Below are some records. Write out the lines from the one containing "This screenshot has" to the last line, word for word, leaving out pictures.

'''

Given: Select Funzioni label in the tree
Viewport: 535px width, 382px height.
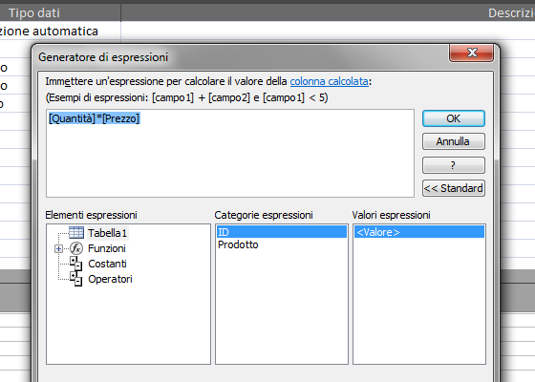Looking at the screenshot, I should click(107, 248).
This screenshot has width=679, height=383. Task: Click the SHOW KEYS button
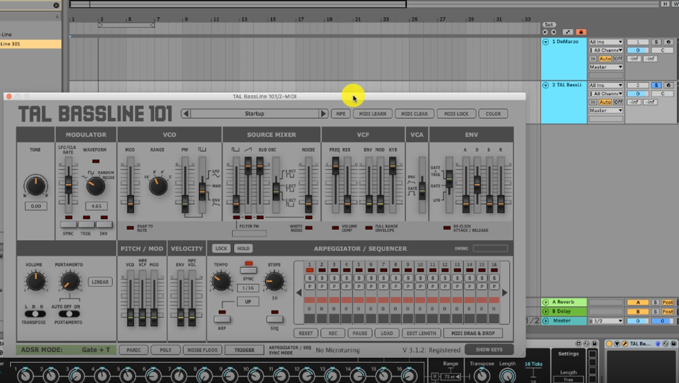point(489,350)
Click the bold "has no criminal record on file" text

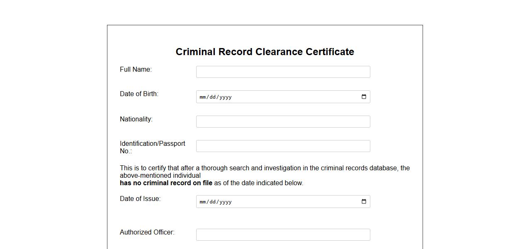click(x=166, y=183)
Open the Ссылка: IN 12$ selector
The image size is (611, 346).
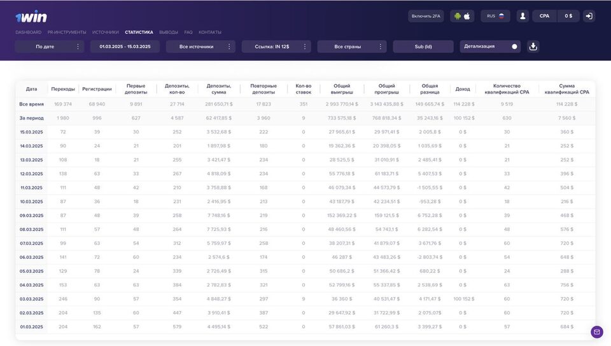pyautogui.click(x=276, y=46)
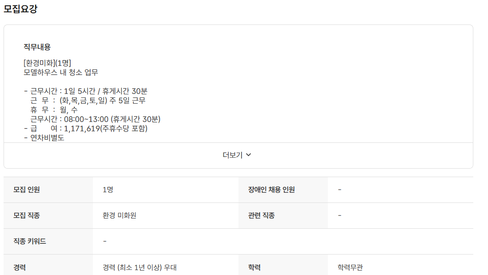The width and height of the screenshot is (488, 275).
Task: Click the dash under 직종 키워드
Action: tap(104, 241)
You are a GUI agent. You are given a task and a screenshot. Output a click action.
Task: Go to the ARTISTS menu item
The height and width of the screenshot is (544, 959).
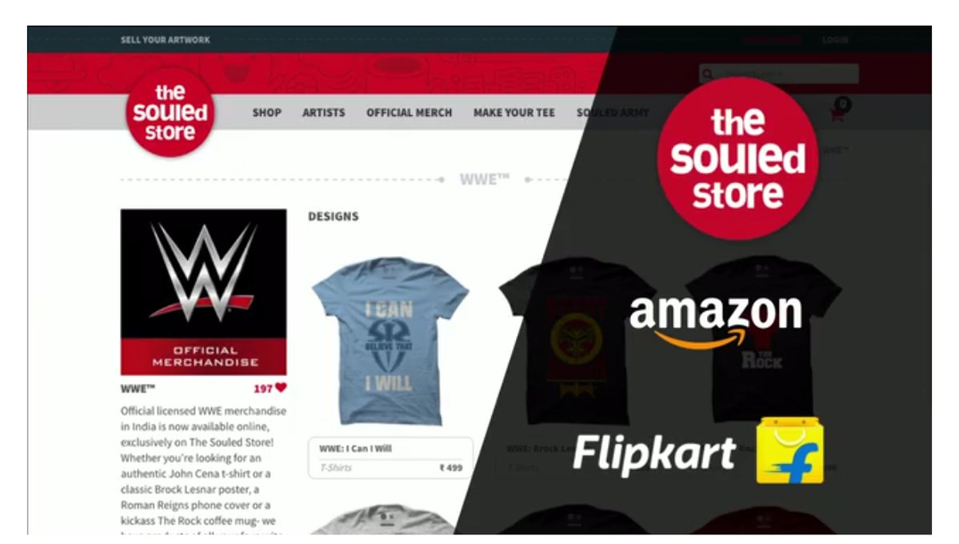324,113
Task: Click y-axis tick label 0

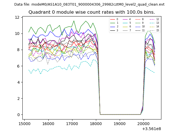Action: coord(18,115)
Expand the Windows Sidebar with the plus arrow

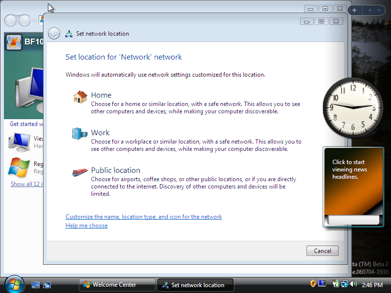[354, 9]
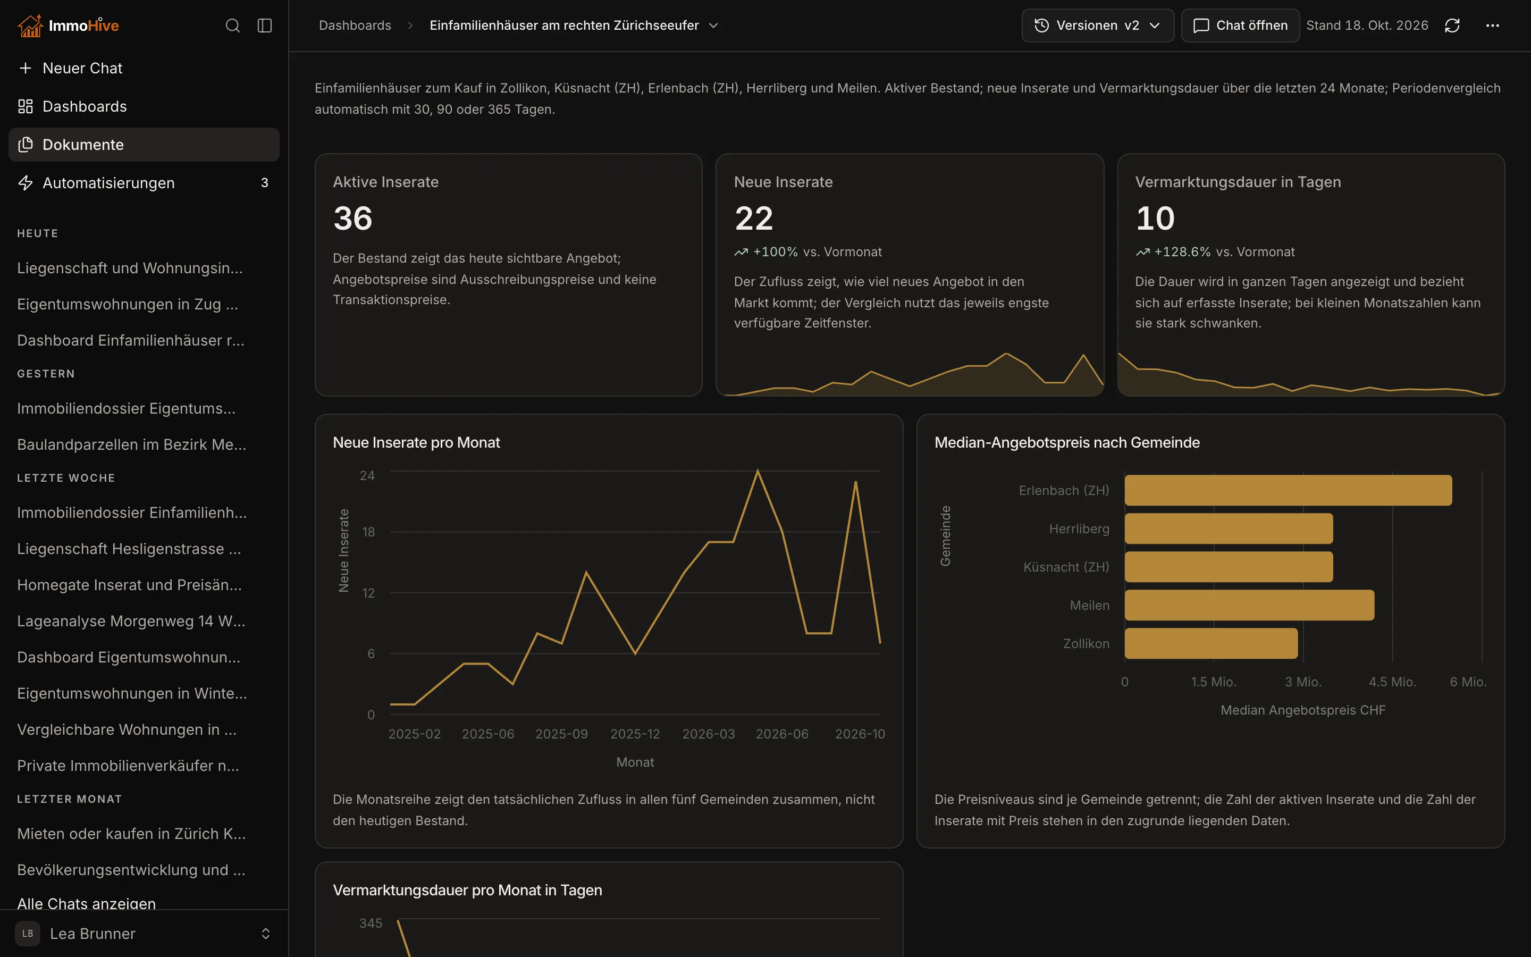Open the sidebar search icon
Screen dimensions: 1531x957
point(233,25)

'''

(Result of this task):
This screenshot has width=679, height=383. Task: Click the SHOW KEYS button
point(489,350)
Click the bold "has no criminal record on file" text

click(x=166, y=183)
Open the Ссылка: IN 12$ selector
The image size is (611, 346).
pyautogui.click(x=276, y=46)
The width and height of the screenshot is (488, 275).
Task: Click the dash under 직종 키워드
Action: tap(104, 241)
You are a GUI agent. You are given a task and a screenshot. Output a click action.
Task: Go to the ARTISTS menu item
The height and width of the screenshot is (544, 959).
324,113
Task: Click y-axis tick label 0

Action: coord(18,115)
Expand the Windows Sidebar with the plus arrow

[354, 9]
Open the sidebar search icon
Screen dimensions: 1531x957
point(233,25)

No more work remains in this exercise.